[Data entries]
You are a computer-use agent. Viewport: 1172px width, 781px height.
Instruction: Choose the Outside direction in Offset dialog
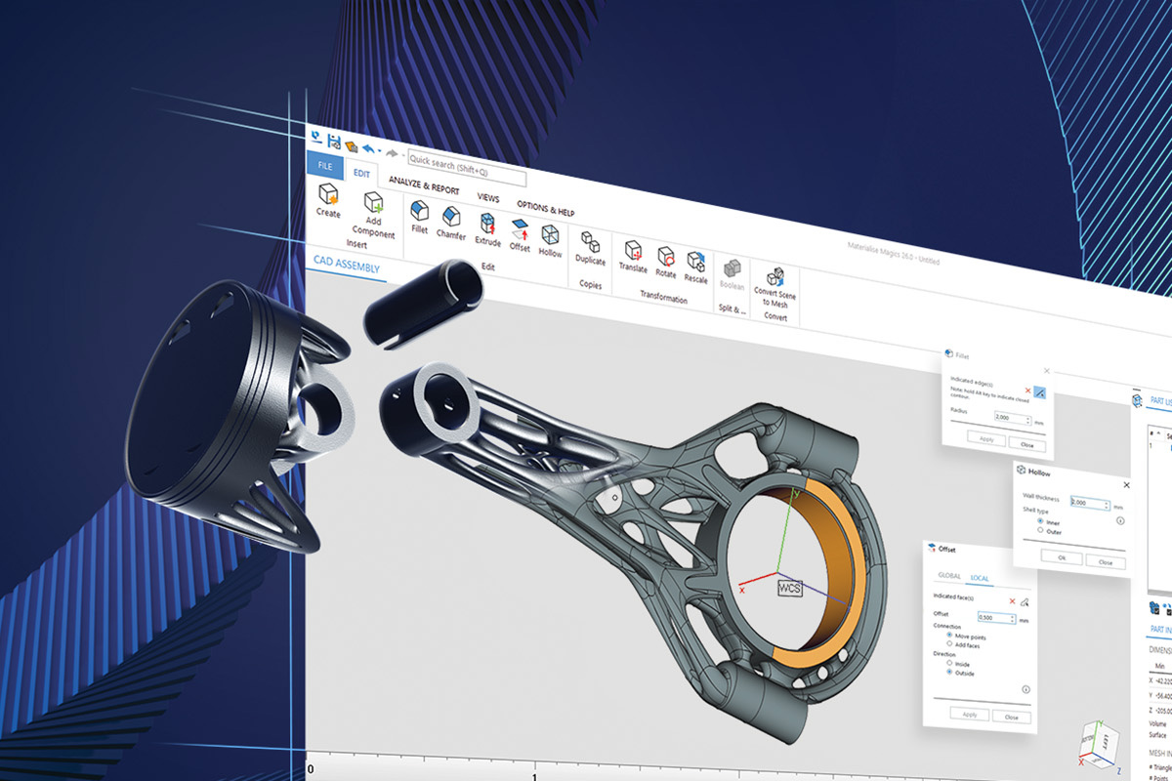point(949,672)
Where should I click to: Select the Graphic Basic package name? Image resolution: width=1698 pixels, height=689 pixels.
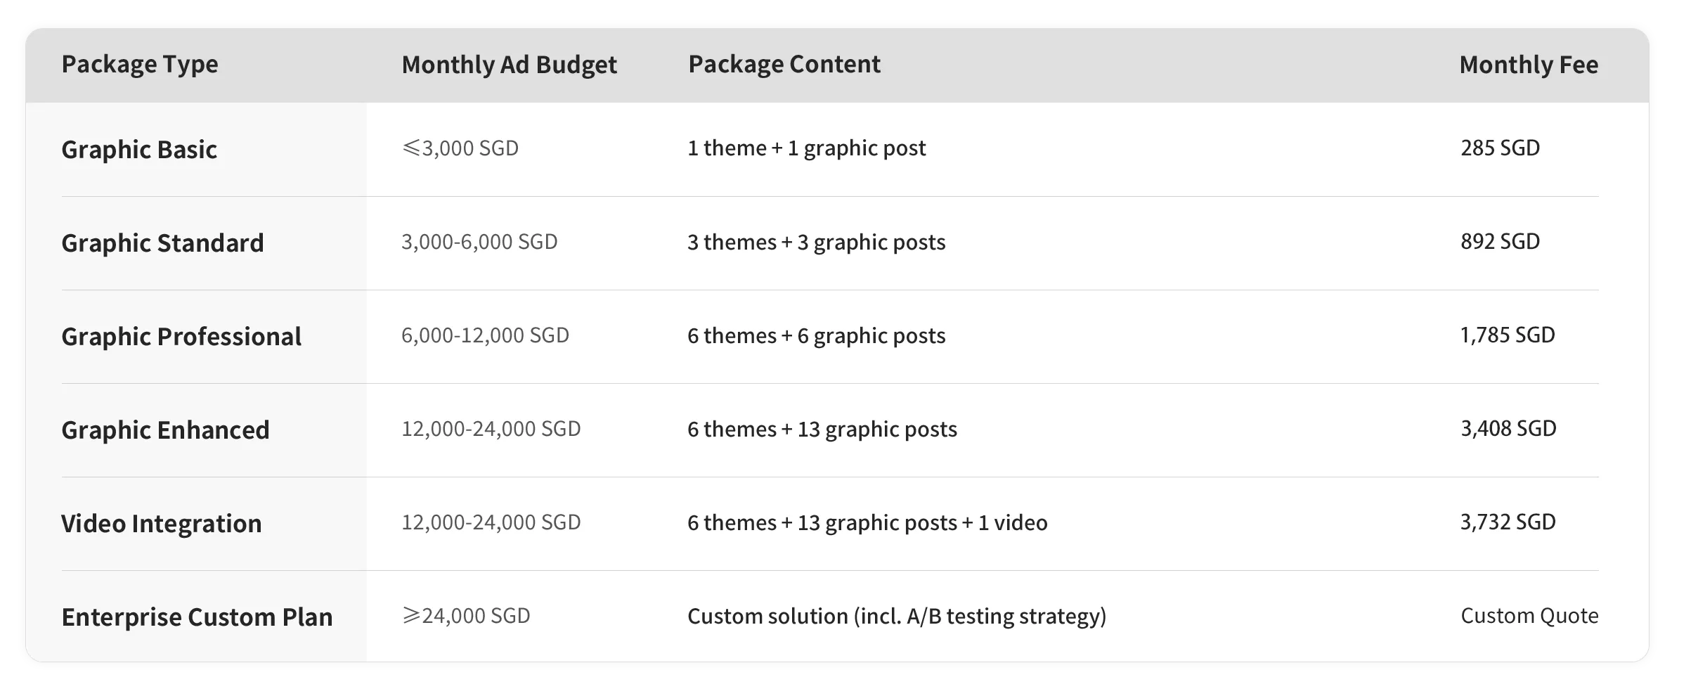(139, 150)
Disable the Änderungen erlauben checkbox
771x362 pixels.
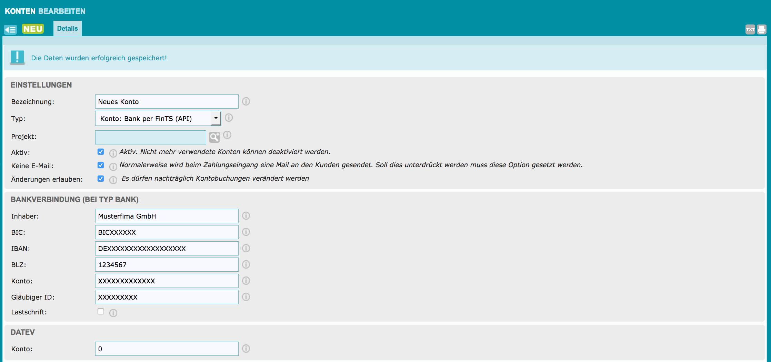click(x=101, y=179)
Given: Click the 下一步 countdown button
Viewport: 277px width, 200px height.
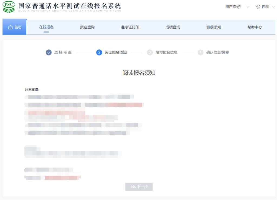Looking at the screenshot, I should click(139, 187).
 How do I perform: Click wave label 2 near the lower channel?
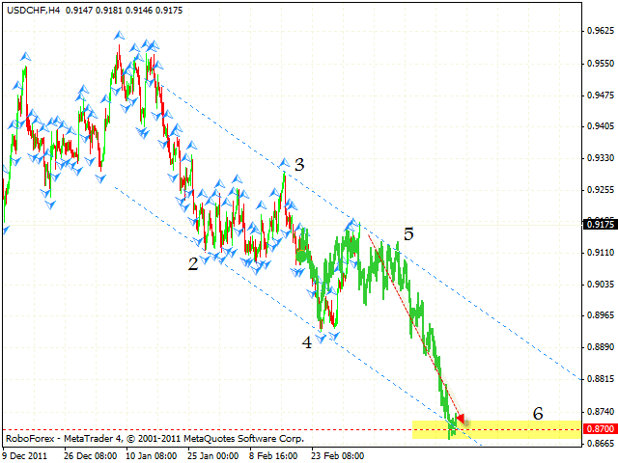(193, 263)
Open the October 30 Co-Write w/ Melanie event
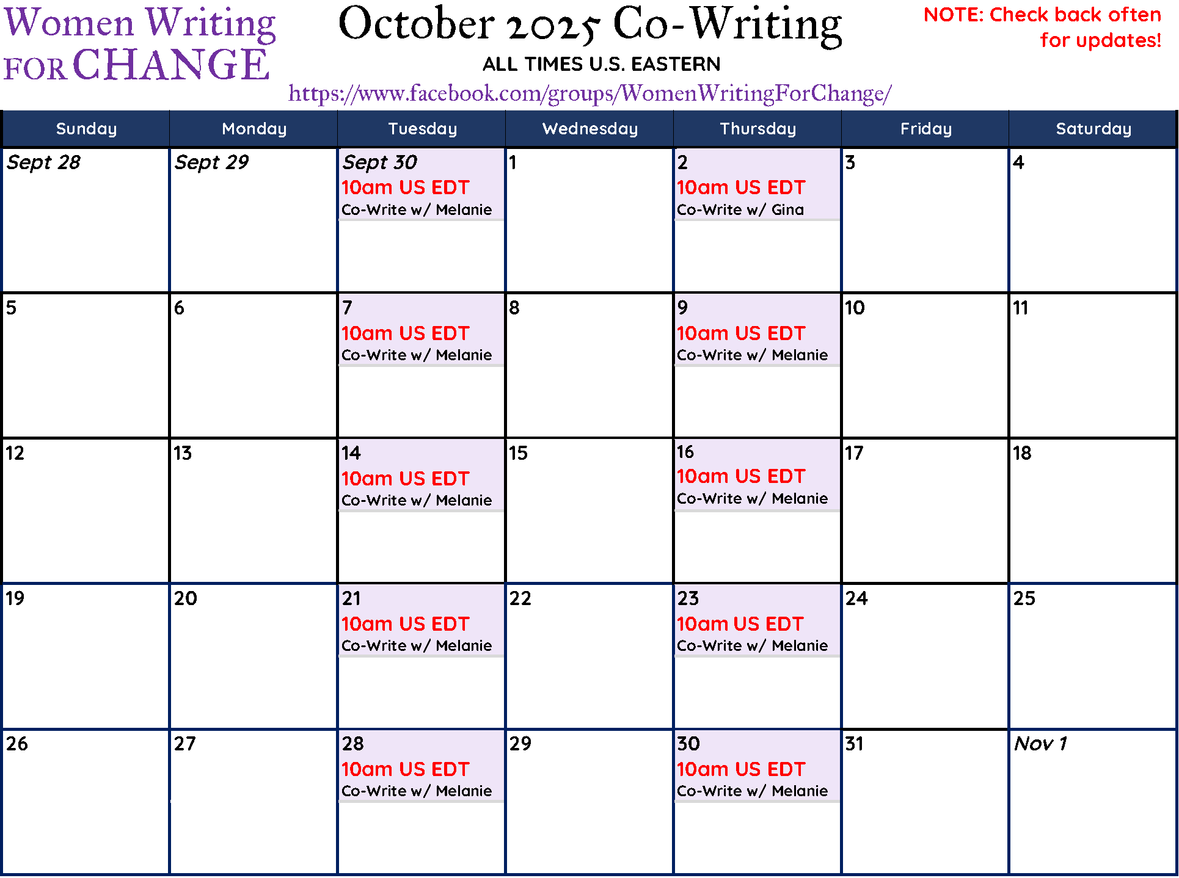 tap(757, 766)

Work task:
What is needed is every record above, returned exactly, with the pictures omitted.

Solution:
You are a computer-use agent. Viewport: 1172px width, 781px height.
Instruction: Choose the Outside direction in Offset dialog
point(949,672)
Where should I click to: Select the Graphic Basic package name? Image resolution: width=1698 pixels, height=689 pixels.
(139, 150)
Disable the Änderungen erlauben checkbox
771x362 pixels.
click(x=101, y=179)
Given: Click the 下一步 countdown button
Viewport: 277px width, 200px height.
Looking at the screenshot, I should click(139, 187).
 How do I perform: Click wave label 2 near the lower channel?
(193, 263)
Open the October 30 Co-Write w/ Melanie event
 tap(757, 766)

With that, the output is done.